ワークマン「一般客もヘビロテする店」へ狙う変身 「職人依存」から多角化で見えてきた新しい課題
一昔前までは「工事現場などで働く職人のための店」というイメージしかなかったワークマン。それが近年、一般買い物客、とくに女性をターゲットにした新業態を大量に出店し、注目を集めている。ただこれにより、新しい課題も見えてきた。そんなワークマンの現状と展望をQ&A形式で解説する。 ※記事の内容は記者による解説動画「Q Five」からの抜粋です。外部配信先では動画を視聴できない場合があるため、東洋経済オンライン内、または東洋経済オンラインのYouTubeでご覧ください。 【動画で見る】ワークマンを大解剖!なぜ女性向け業態を大量出店?/子ども服・ランドセル・機能性肌着まで/小ロット短納期生産を加速/「職人向け」も捨てていない
■Q:新業態の強化は業績にどう貢献している? 作業服市場の頭打ちを受け2018年から取り組んできた客層拡大の戦略が当たり、ワークマンの業績は順調に拡大しました。ただ直近は、売上高に当たる「営業総収入」の伸びが鈍化してきています。営業利益に至っては2022年をピークに減少に転じており、足踏みが続いています。 今年の2月には、前期(2024年3月期)業績予想の下方修正も行いました。暖冬の影響で売り上げの伸びが想定に届かなかったうえ、円安によって仕入れ価格が高騰してしまったことも痛手に。足元では値上げなどの対策も進めていますが、人件費や物流費の上昇は今後も続きそうです。
こういった外部環境要因がありつつ、とはいっても、ワークマンにとっていちばんの悩みの種は、オープンから1年、2年と時間の経った既存店の調子が振るわないことだと思われます。 新店としてオープンした直後が好調であればあるほど、翌年以降にその実績を超えていくのは難しくなります。
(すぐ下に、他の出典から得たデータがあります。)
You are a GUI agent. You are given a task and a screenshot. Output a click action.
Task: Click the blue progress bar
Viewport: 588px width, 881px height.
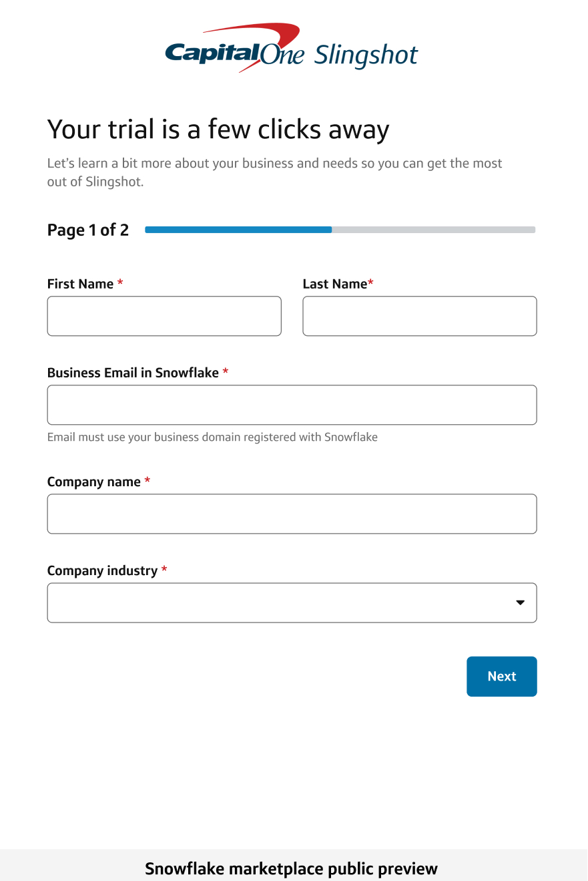click(238, 229)
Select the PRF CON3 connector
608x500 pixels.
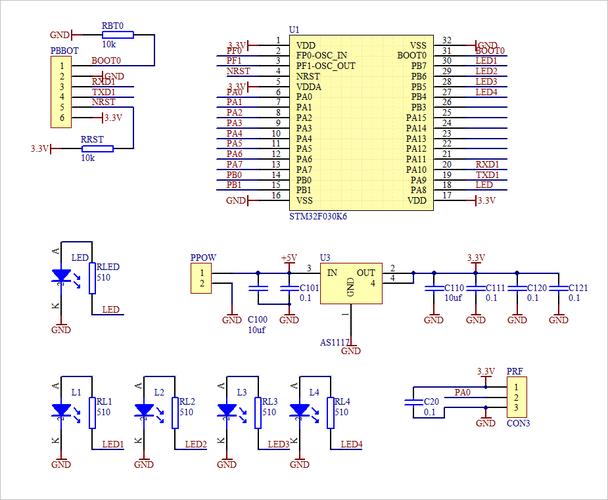coord(514,398)
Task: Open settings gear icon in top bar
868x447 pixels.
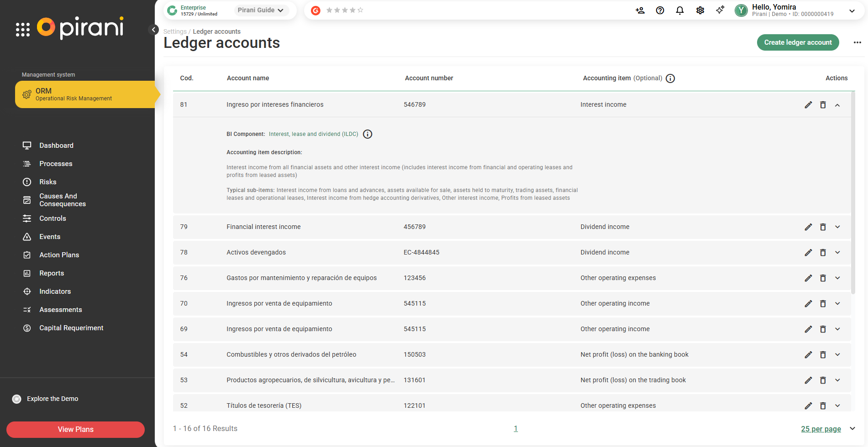Action: click(x=700, y=10)
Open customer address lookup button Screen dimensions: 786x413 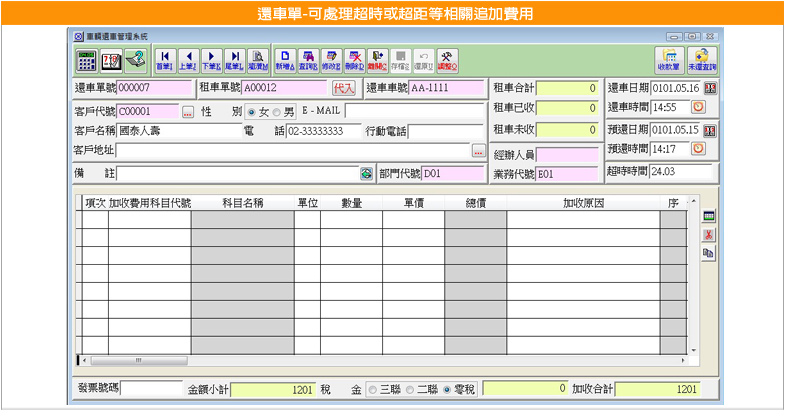tap(479, 151)
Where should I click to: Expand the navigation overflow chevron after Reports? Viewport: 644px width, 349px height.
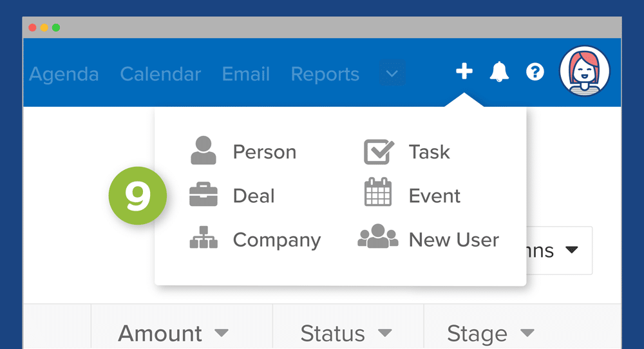pos(392,73)
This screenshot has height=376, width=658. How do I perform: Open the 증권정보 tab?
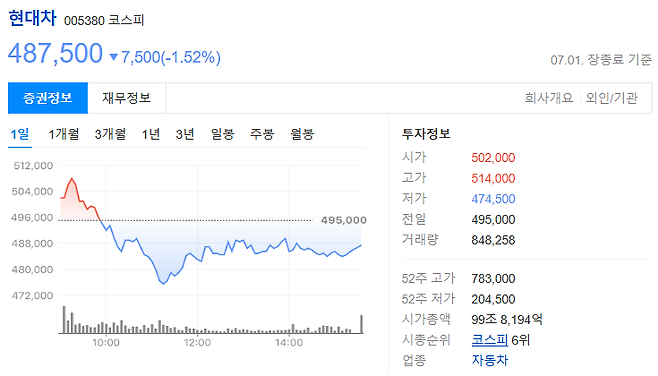point(48,98)
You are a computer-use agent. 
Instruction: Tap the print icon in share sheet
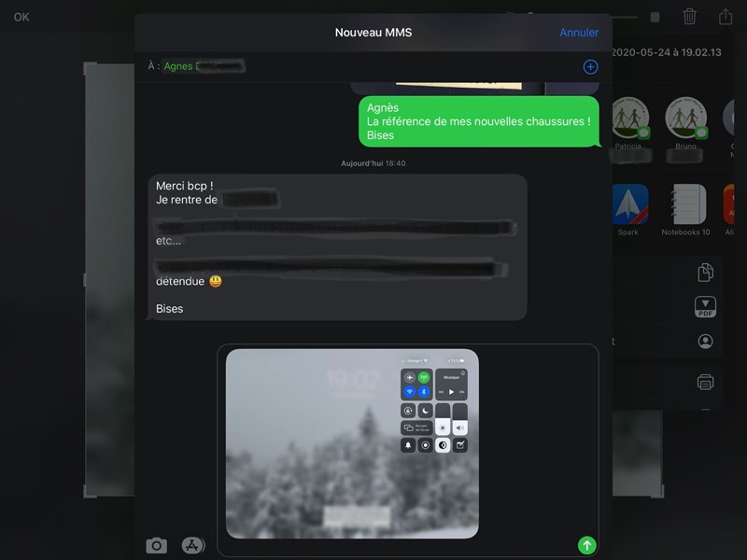(705, 381)
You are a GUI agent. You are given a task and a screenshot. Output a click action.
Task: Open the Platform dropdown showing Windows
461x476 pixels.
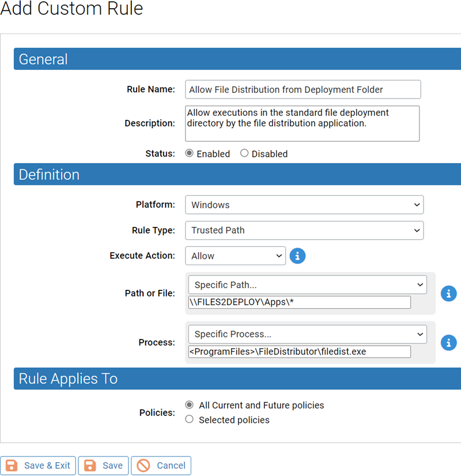point(304,205)
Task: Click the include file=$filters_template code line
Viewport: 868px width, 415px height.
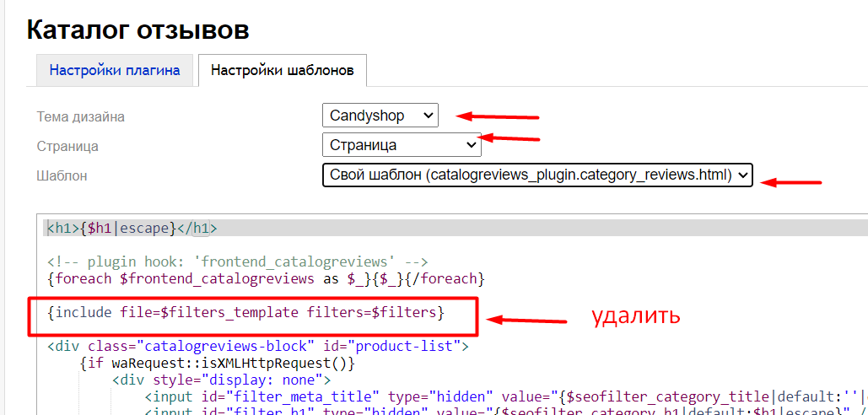Action: [245, 312]
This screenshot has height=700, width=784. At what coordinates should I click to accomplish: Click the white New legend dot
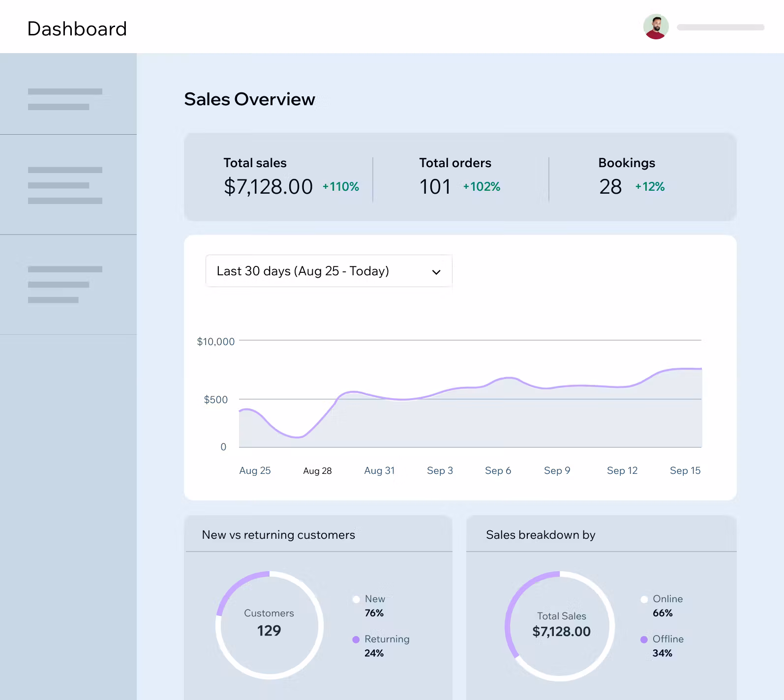356,599
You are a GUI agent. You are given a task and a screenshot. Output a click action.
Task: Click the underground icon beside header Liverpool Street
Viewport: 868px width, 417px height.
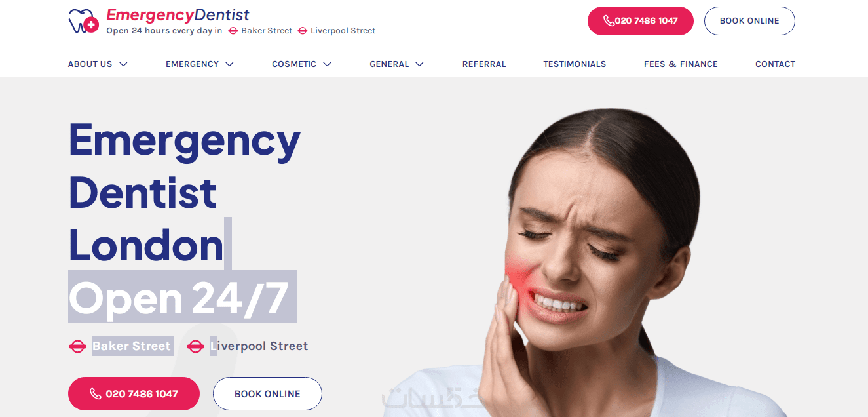[303, 31]
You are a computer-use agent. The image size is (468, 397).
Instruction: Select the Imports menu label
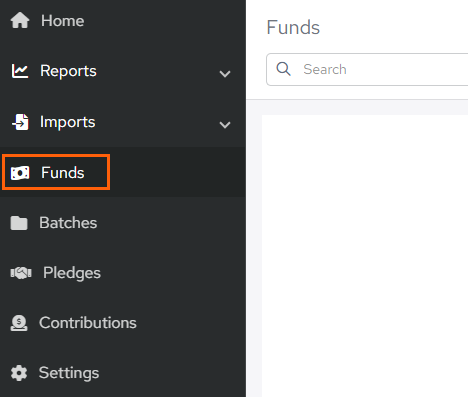pos(68,122)
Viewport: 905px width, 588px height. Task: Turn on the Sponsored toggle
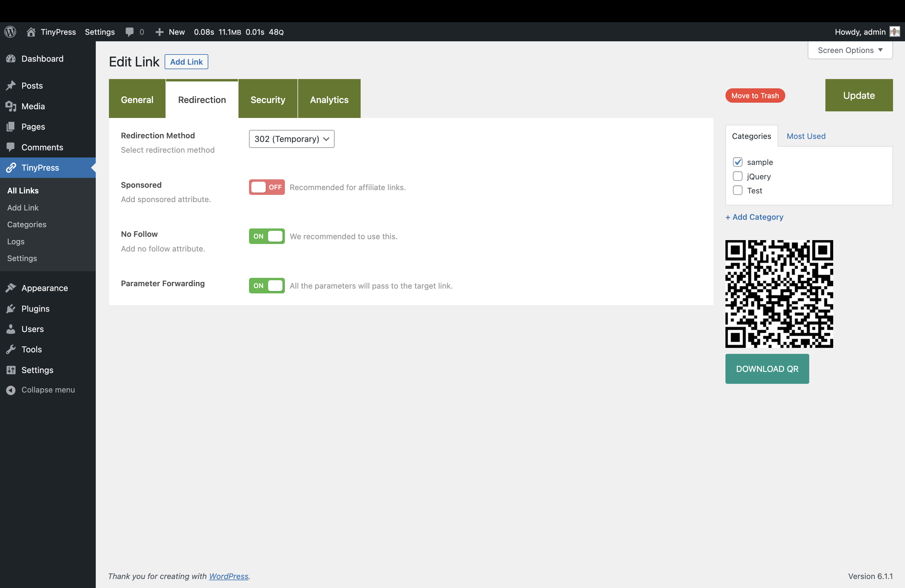pyautogui.click(x=267, y=187)
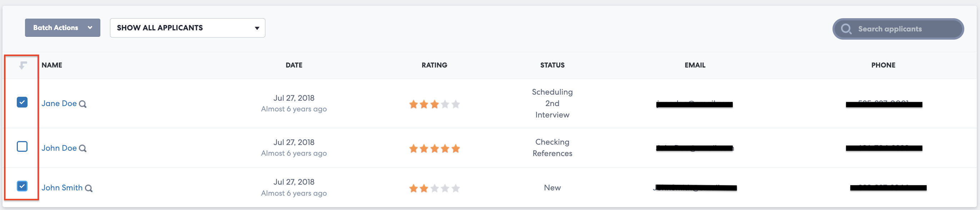This screenshot has height=210, width=980.
Task: Open the Batch Actions dropdown
Action: point(62,28)
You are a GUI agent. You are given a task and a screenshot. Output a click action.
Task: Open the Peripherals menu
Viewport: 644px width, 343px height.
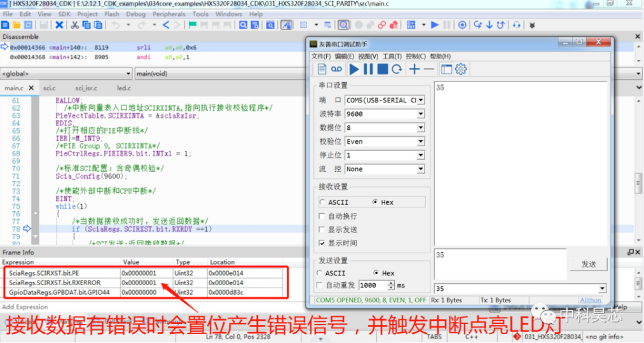pos(169,14)
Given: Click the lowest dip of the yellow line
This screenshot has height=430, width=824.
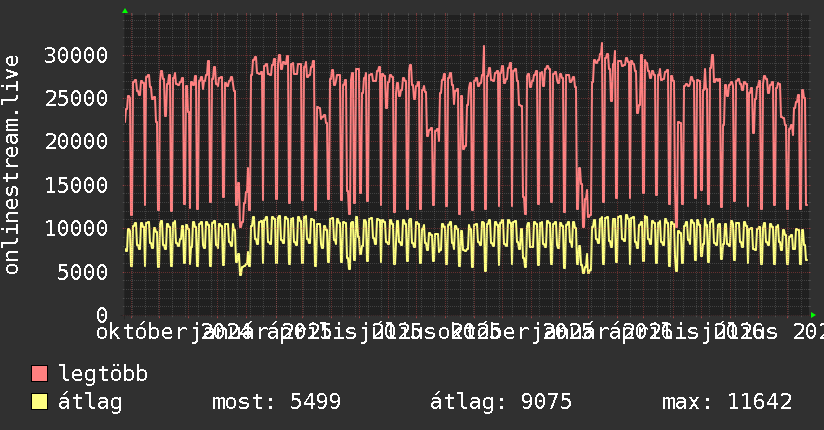Looking at the screenshot, I should (241, 273).
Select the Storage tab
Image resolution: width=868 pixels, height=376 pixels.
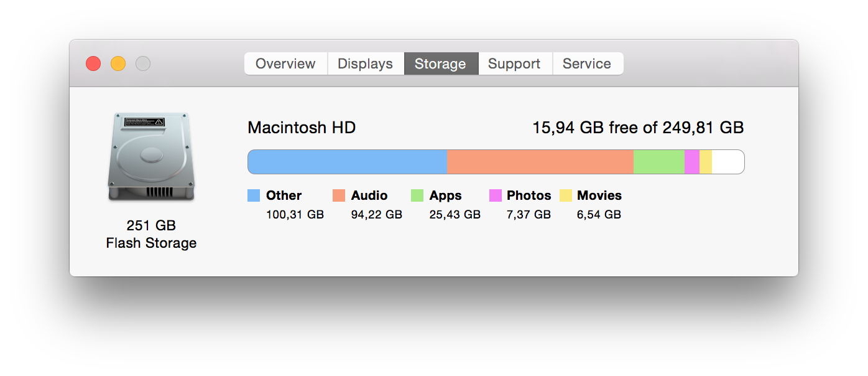click(x=440, y=63)
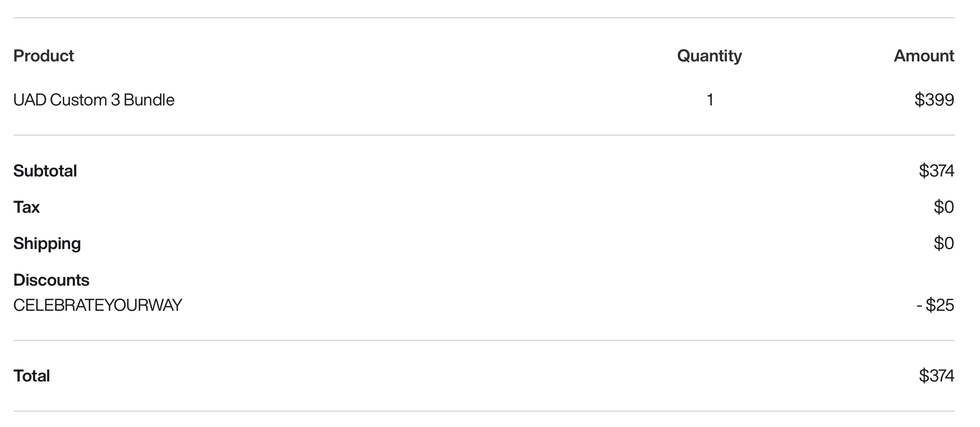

店舗数が増えていくと、必然的により小さい商圏へも出店しなければならなくなり、店舗単位で採算を取る難易度はさらに上がります。 目新しさで訪れる顧客だけでなく、リピーターを増やすことが今後のカギとなりそうです。
■Q:「何度も訪れたくなる店」目指すための策は? リピーターを増やすという点には、ワークマンの経営陣も非常に力を入れています。大きい施策の1つが「肌着の拡充」です。 衣料品の中でも消耗品という側面が強く、購入頻度の高い肌着。今春投入したプライベートブランドのクール肌着は、「他社と性能が同等でも価格差があるため、販売は好調」とワークマンは説明しています。この肌着で、5年のうちに年間売上高500億円を稼ぐという目標を掲げています。